• **Task instructions**:
Repeat the records in full. No pictures belong in the copy.

(Data records)
++++++++++
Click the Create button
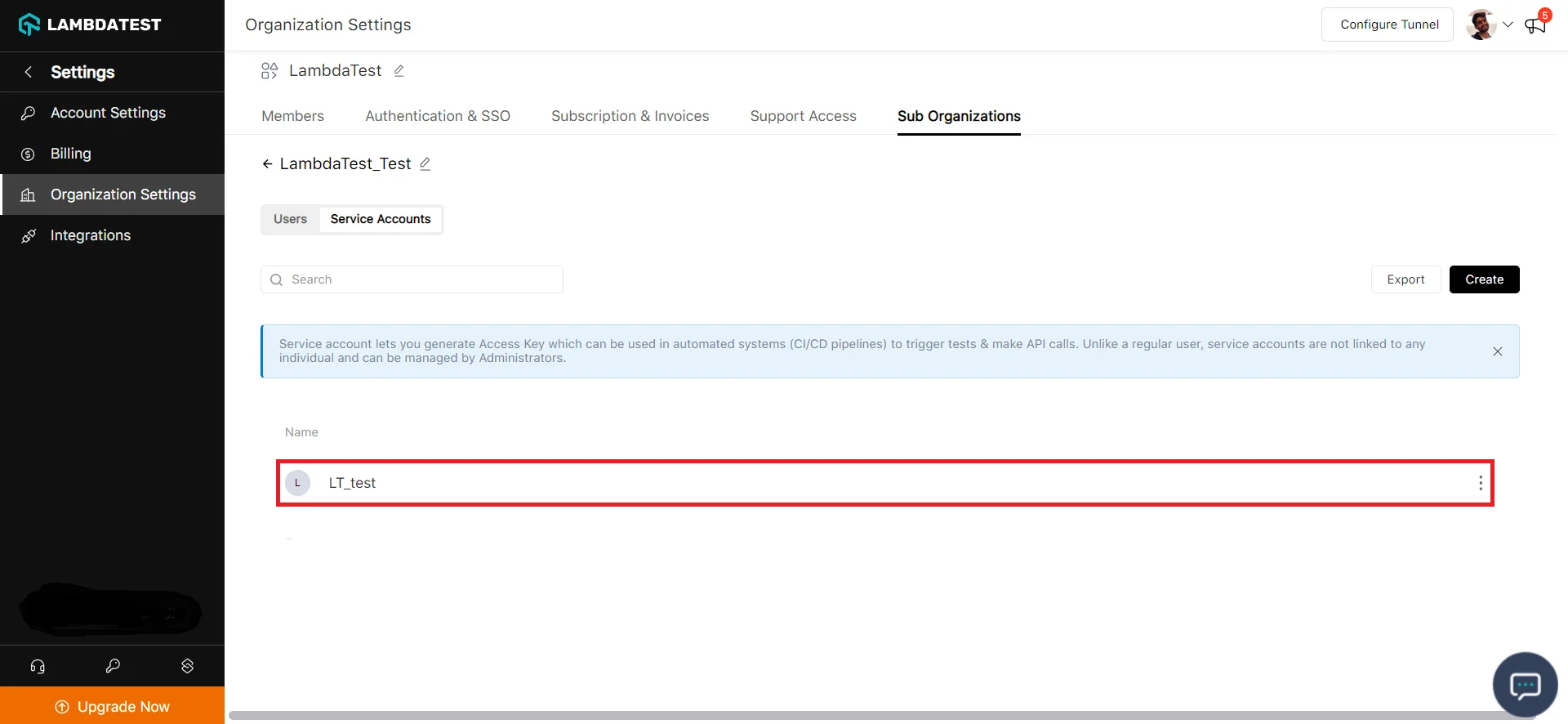Image resolution: width=1568 pixels, height=724 pixels. [x=1483, y=279]
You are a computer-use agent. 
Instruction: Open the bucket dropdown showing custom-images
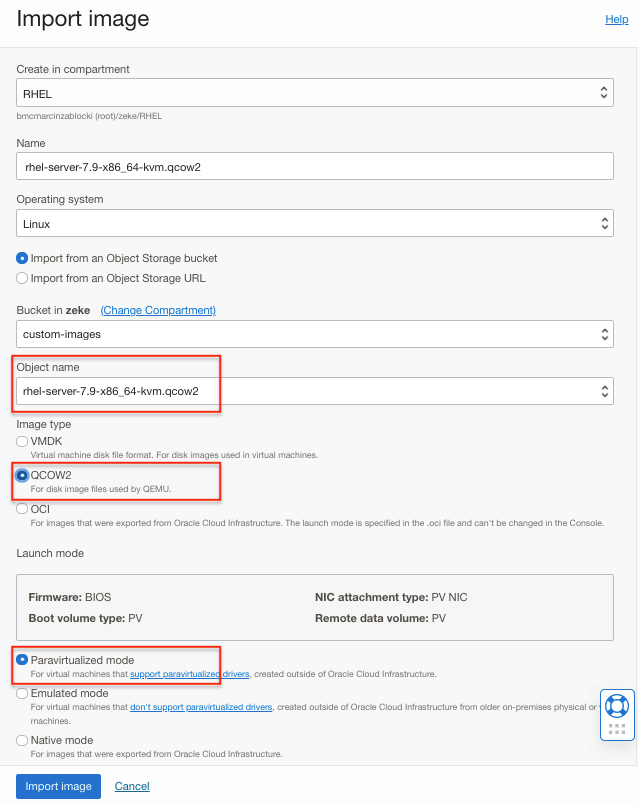click(314, 335)
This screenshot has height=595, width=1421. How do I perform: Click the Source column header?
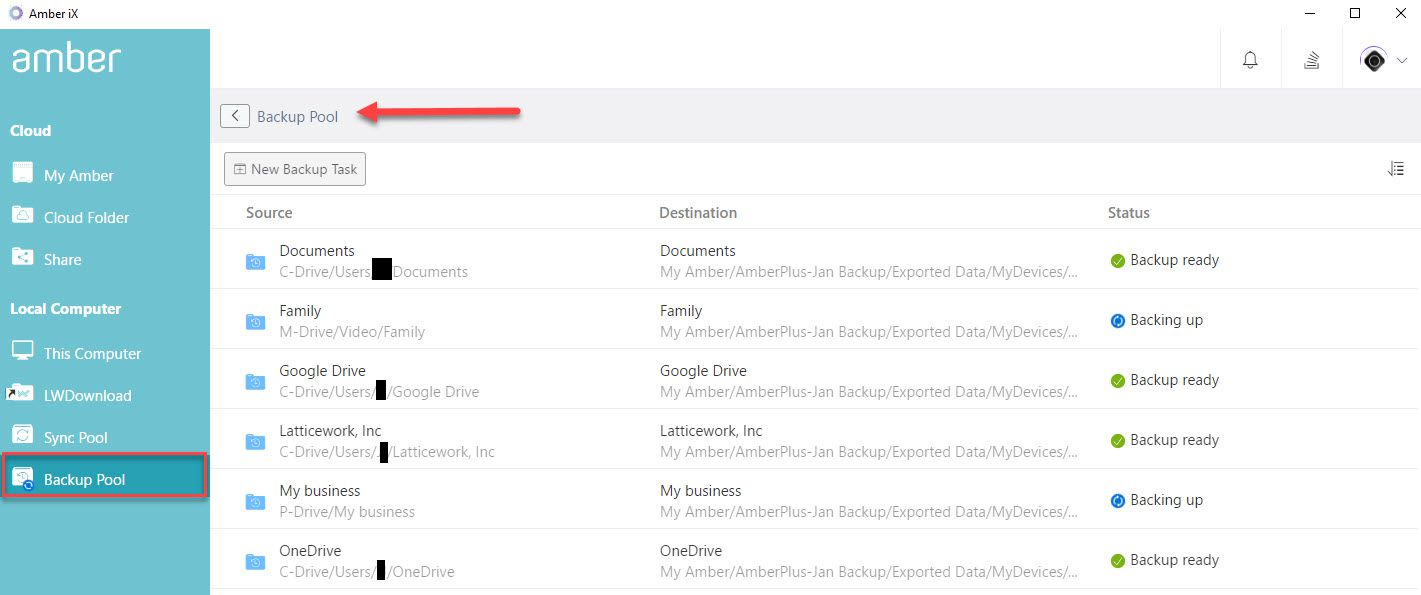(269, 212)
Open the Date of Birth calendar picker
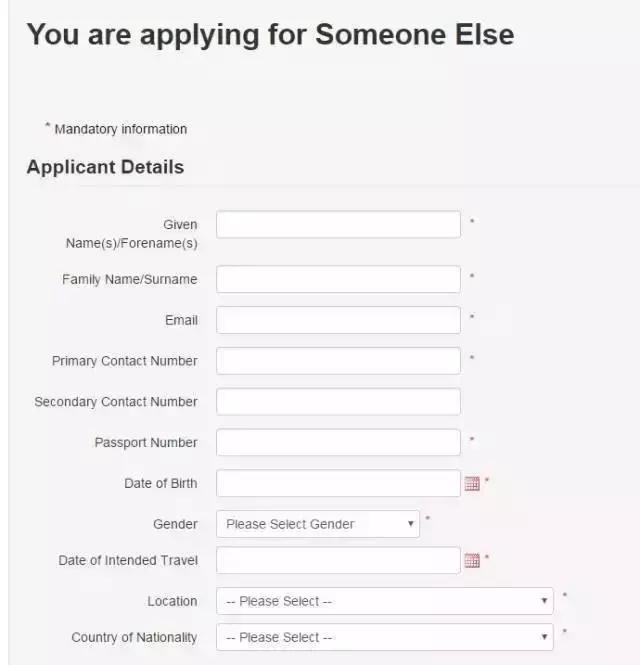This screenshot has height=665, width=640. (472, 484)
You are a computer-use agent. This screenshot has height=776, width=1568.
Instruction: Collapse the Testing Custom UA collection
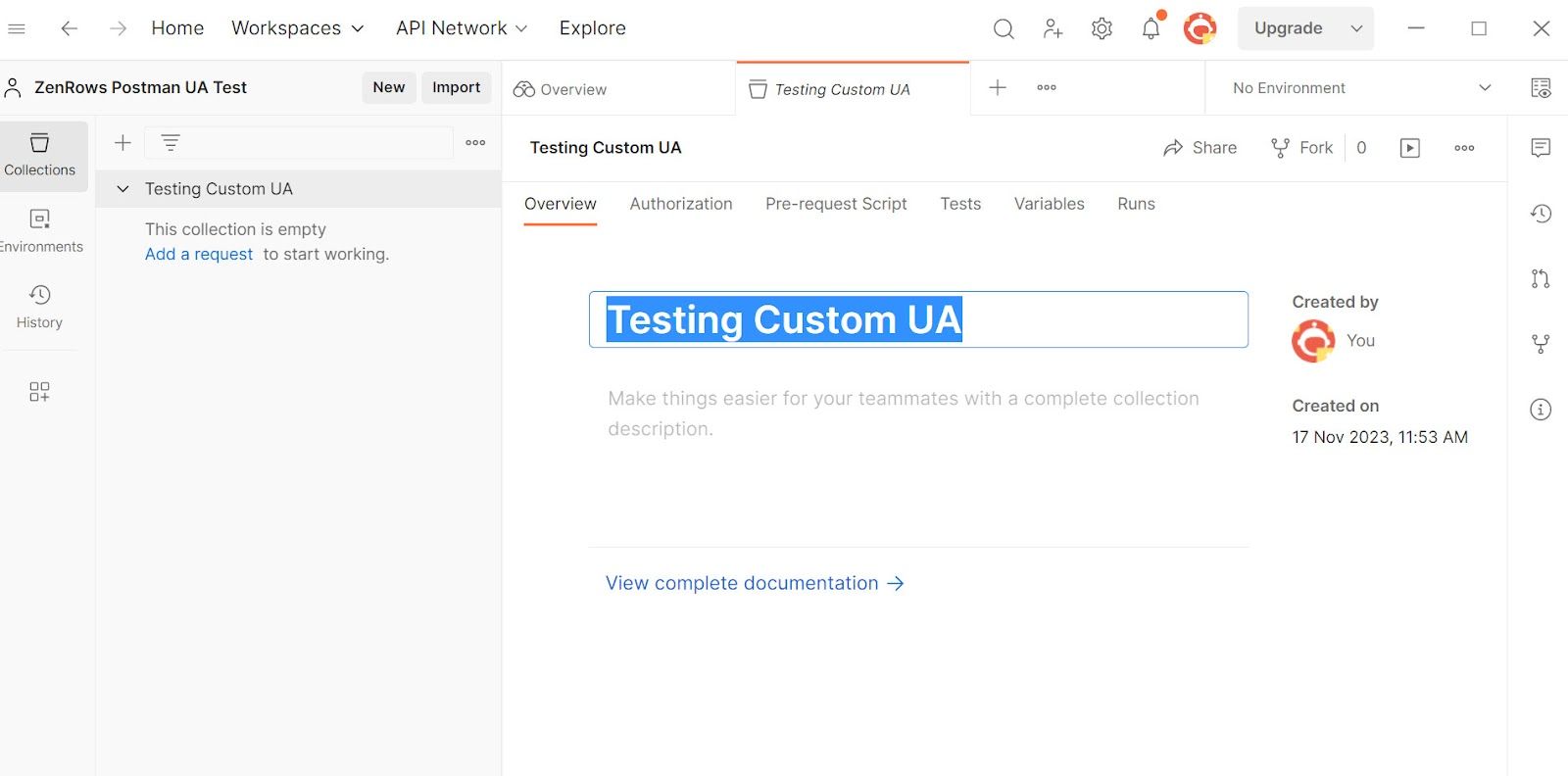122,189
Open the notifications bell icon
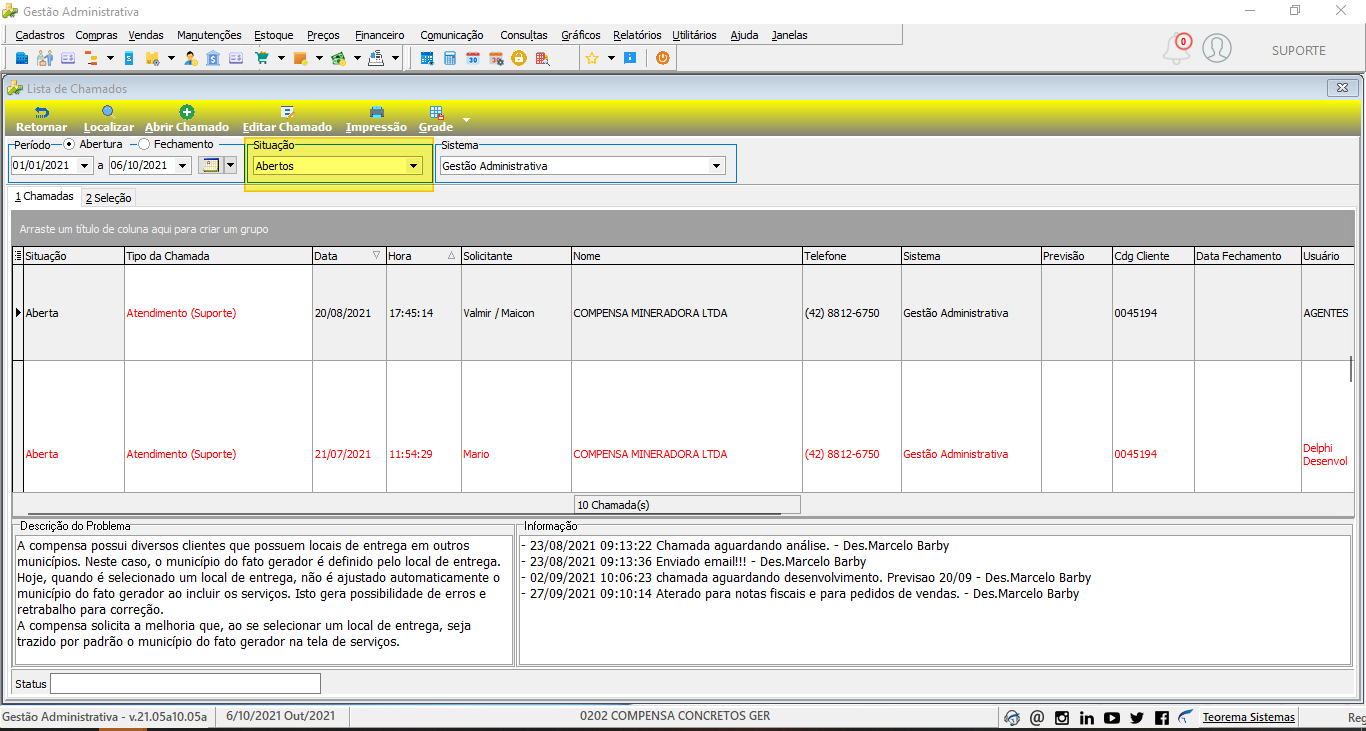1366x731 pixels. 1177,49
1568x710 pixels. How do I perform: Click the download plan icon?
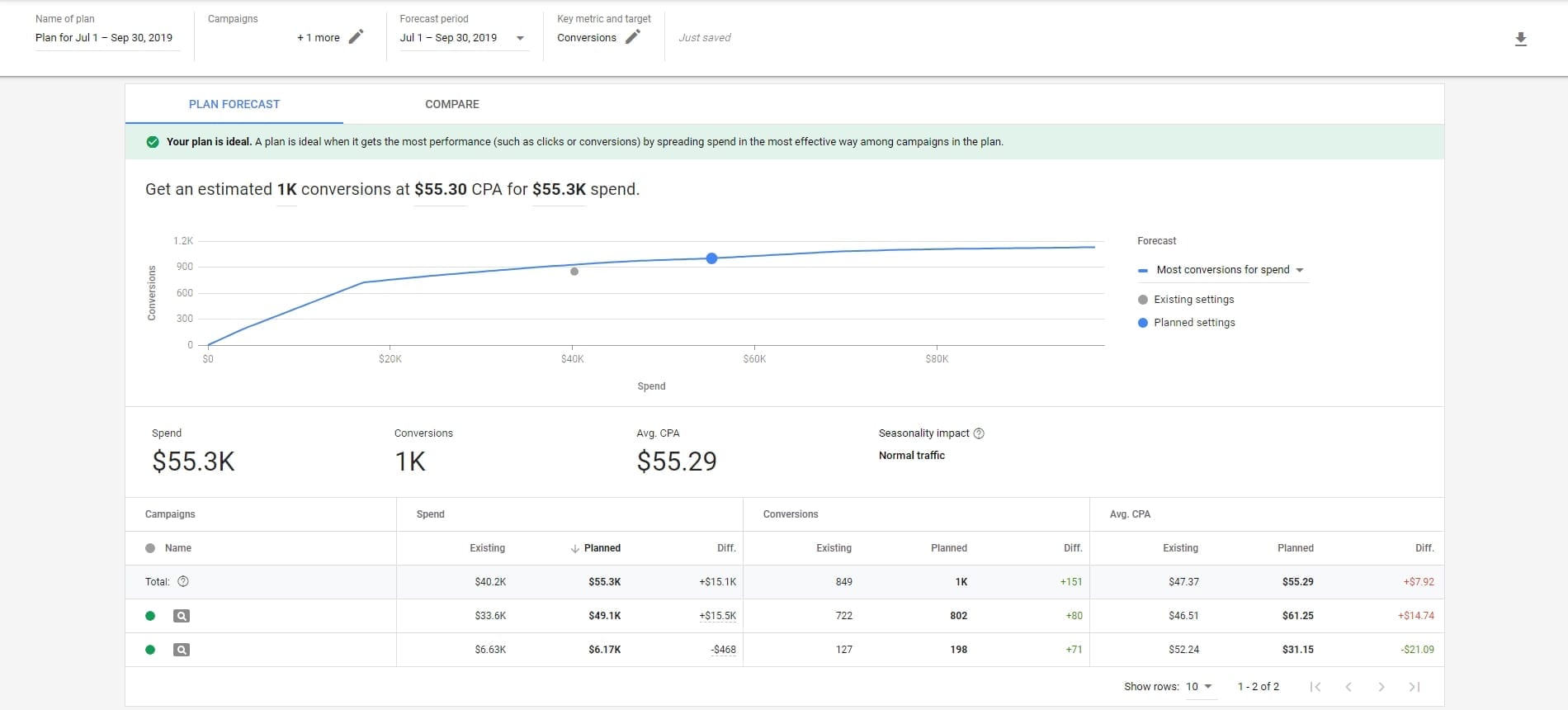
++++++++++
• **Response to this exercise**:
Click the Create button
Image resolution: width=1568 pixels, height=724 pixels. [x=1483, y=279]
You are a computer-use agent. 
Instruction: Open the bucket dropdown showing custom-images
click(314, 335)
This screenshot has height=595, width=1421. How do I perform: Click the Source column header?
(269, 212)
Open the Date of Birth calendar picker
This screenshot has height=665, width=640. (472, 484)
You are a computer-use agent. This screenshot has height=776, width=1568.
Instruction: Collapse the Testing Custom UA collection
122,189
Open the notifications bell icon
1366x731 pixels. 1177,49
1568x710 pixels. How do I perform: Click the download plan icon?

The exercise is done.